Jordanian government officials have denied reports that the motorcade of King Abdullah II has come under attack.
Jordan's King Abdullah II pictured during a visit to Beijing. Stones and bottles were allegedly aimed at his car during a visit to Tafila, 125 miles south of Amman.
A spokesman said news that a group of young men in the southern city of Tafileh had pelted his motorcade with stones and bottles was "baseless".
The alleged attack comes a day after King Abdullah announced major reforms, promising to relinquish his right to appoint prime ministers and cabinets.
Protests have called for electoral reform, more jobs and food price cuts.
An unnamed security official told Agence France Presse that the motorcade changed its route after the attack, during which no-one was hurt.

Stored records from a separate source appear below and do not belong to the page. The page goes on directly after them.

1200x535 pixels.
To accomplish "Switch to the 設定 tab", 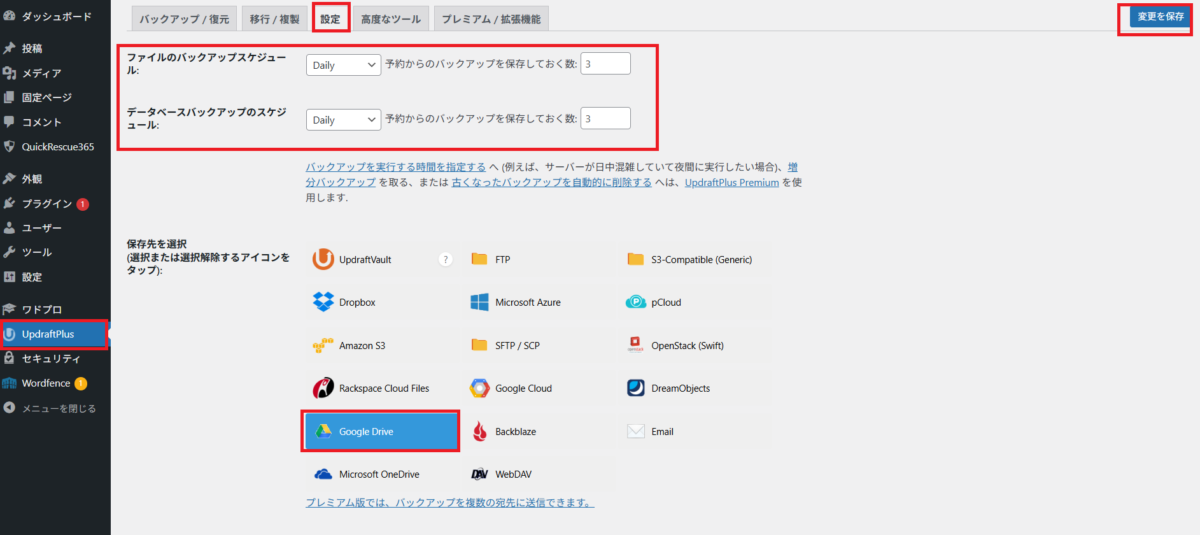I will (x=330, y=19).
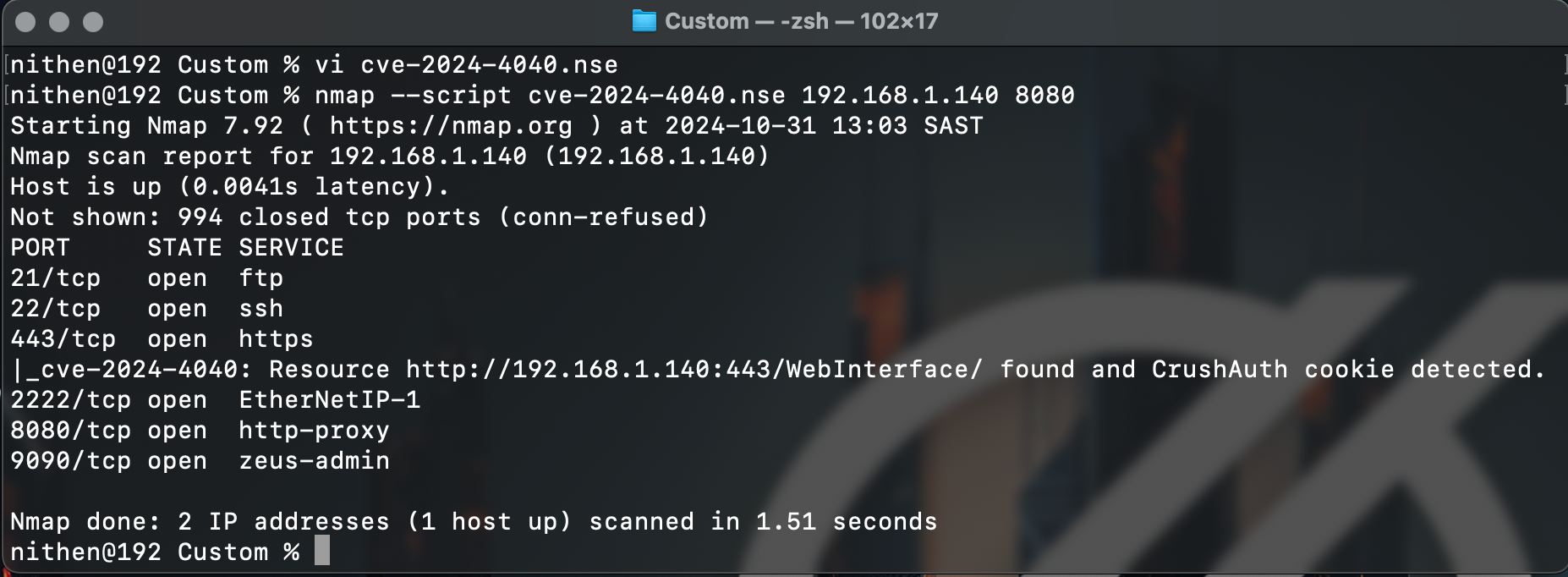Image resolution: width=1568 pixels, height=577 pixels.
Task: Click the 'CrushAuth cookie detected' text
Action: click(x=1347, y=370)
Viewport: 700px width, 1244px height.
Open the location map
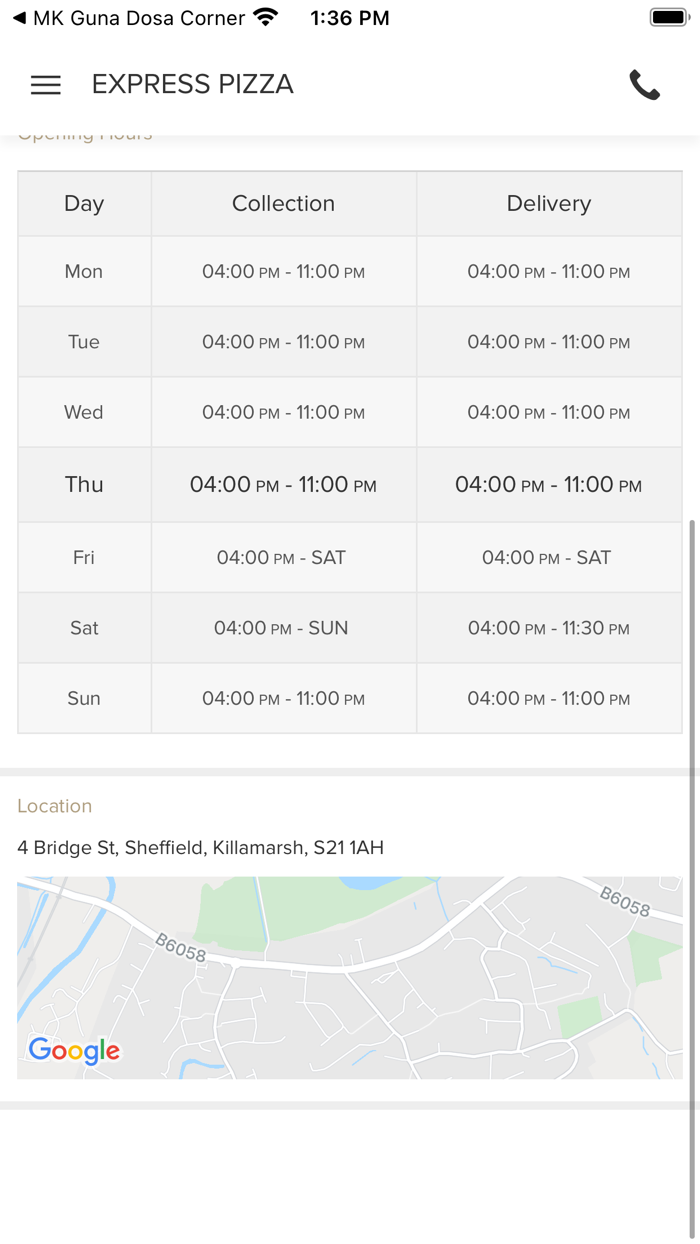350,977
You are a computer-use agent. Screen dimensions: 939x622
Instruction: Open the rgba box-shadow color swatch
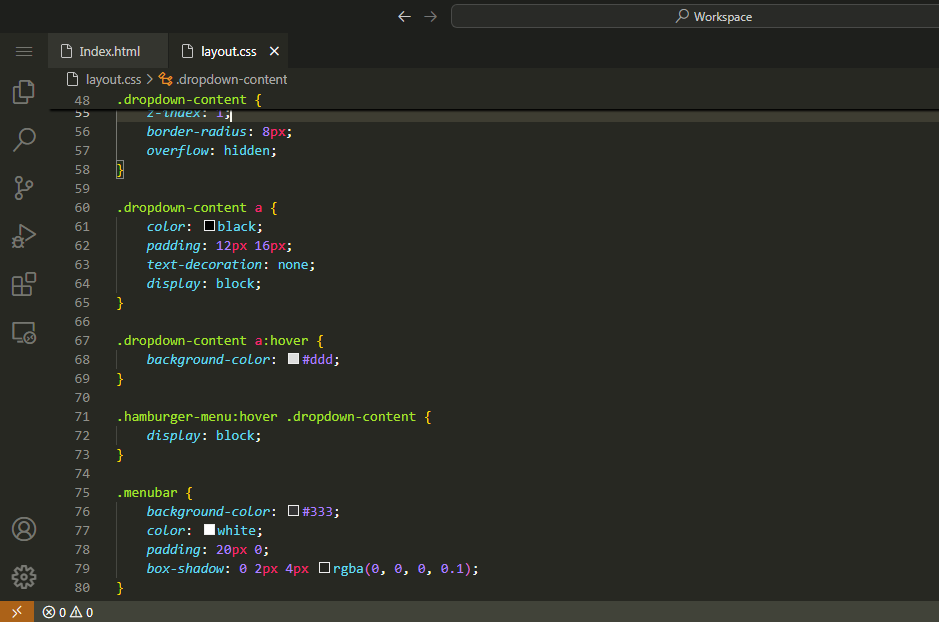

"Part of the king's motorcade was attacked with stones and empty bottles by a group of men in their 20s and 30s after the king's car entered Tafileh," the official said.
The official added that police had "tackled the infiltrators and made arrests".
'Lots of shoving'
But government spokesman Taher Adwan told the Associated Press news agency that there had been no attack.
"What happened is that a group of young Jordanians thronged the monarch's motorcade to shake hands with him," he said.
He explained that when police "pushed them away, there was a lot of shoving".
A Royal Palace official who accompanied the king also said that rather than being attacked, the king had merely been enthusiastically greeted.
"It was a gesture of welcome, not an attack," he said.
The king was reported to have been on a trip to look at infrastructure projects in the south of the country.
Though violence has rocked other countries across the Arab world, it has been rare in Jordan, where pro-democracy protests in recent months have generally been confined to relatively small demonstrations.